Look through the data below. Collect every line where the word "agent" occurs.

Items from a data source
╔══
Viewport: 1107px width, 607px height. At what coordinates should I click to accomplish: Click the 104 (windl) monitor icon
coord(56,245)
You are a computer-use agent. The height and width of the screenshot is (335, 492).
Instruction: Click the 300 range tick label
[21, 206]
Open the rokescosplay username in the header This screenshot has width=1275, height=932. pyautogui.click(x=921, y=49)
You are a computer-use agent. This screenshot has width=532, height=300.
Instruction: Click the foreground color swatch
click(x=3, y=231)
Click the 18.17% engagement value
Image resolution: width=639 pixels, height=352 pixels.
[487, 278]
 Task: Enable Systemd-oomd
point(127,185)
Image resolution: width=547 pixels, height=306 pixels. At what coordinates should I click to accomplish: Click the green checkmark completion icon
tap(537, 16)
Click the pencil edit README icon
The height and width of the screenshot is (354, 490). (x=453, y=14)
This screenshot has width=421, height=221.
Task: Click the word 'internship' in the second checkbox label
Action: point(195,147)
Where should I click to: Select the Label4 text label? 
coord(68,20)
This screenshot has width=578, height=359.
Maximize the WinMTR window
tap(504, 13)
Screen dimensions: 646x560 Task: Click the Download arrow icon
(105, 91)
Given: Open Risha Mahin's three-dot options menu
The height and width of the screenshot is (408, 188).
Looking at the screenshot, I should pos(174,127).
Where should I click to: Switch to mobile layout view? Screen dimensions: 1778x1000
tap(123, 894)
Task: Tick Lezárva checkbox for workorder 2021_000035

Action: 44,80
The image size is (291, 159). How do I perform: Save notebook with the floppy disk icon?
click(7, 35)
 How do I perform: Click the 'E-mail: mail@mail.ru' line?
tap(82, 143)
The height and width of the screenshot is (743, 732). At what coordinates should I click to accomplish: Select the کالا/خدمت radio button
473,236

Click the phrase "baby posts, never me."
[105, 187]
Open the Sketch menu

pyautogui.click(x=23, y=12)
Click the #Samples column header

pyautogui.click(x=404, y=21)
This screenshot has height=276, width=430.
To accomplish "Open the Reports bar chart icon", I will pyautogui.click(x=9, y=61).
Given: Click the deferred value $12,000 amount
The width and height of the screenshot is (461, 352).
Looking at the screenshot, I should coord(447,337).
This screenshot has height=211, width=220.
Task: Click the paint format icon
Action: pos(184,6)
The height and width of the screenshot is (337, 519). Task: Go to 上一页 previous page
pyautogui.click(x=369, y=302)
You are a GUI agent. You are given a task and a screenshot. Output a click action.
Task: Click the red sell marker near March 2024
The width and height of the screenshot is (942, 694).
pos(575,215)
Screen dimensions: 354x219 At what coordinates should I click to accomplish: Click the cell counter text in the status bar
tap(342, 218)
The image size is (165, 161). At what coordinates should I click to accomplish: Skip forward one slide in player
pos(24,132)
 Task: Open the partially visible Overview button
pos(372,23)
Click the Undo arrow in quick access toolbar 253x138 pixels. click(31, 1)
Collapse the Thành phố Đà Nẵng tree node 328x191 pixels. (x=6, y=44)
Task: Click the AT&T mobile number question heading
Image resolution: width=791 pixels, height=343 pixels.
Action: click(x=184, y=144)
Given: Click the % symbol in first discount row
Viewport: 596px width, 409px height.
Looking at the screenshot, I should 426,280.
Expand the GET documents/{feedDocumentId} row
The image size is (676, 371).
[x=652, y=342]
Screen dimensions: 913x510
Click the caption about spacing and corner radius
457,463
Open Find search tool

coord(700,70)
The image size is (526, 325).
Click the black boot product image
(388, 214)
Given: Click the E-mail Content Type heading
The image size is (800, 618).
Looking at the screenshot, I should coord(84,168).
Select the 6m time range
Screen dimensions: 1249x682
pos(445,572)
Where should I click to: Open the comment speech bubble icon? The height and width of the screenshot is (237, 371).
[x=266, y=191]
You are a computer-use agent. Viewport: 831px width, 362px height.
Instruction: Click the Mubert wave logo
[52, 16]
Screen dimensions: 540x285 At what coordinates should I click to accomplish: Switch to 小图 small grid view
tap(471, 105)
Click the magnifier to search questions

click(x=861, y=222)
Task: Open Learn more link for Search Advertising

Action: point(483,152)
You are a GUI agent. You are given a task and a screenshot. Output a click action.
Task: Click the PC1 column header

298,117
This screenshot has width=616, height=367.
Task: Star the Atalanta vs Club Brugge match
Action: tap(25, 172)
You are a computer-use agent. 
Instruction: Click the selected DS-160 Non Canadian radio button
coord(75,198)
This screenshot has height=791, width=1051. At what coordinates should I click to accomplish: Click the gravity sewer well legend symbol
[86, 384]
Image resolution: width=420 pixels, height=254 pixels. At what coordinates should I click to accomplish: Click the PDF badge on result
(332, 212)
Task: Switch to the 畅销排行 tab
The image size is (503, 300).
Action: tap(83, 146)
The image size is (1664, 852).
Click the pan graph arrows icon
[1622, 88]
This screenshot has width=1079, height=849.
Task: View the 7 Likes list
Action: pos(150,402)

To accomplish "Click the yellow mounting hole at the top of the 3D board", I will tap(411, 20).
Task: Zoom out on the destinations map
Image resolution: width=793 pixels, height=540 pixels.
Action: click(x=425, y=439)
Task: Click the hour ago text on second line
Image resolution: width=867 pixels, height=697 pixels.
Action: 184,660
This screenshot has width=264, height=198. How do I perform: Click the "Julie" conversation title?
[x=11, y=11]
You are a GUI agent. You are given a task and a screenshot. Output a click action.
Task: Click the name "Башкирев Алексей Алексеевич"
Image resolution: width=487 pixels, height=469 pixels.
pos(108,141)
╚══
*SOLUTION:*
You are a computer-use agent. The height and width of the screenshot is (335, 492).
You are a computer-use agent. This screenshot has width=532, height=300.
You are a GUI agent. You are given a task and a screenshot. Output a click action.
You are a computer-use agent. Viewport: 831px width, 362px height.
You are a GUI agent. You are given a task and a screenshot. Output a click action.
You are a computer-use agent. 
You are a GUI agent. You are given a task and a screenshot. Output a click action.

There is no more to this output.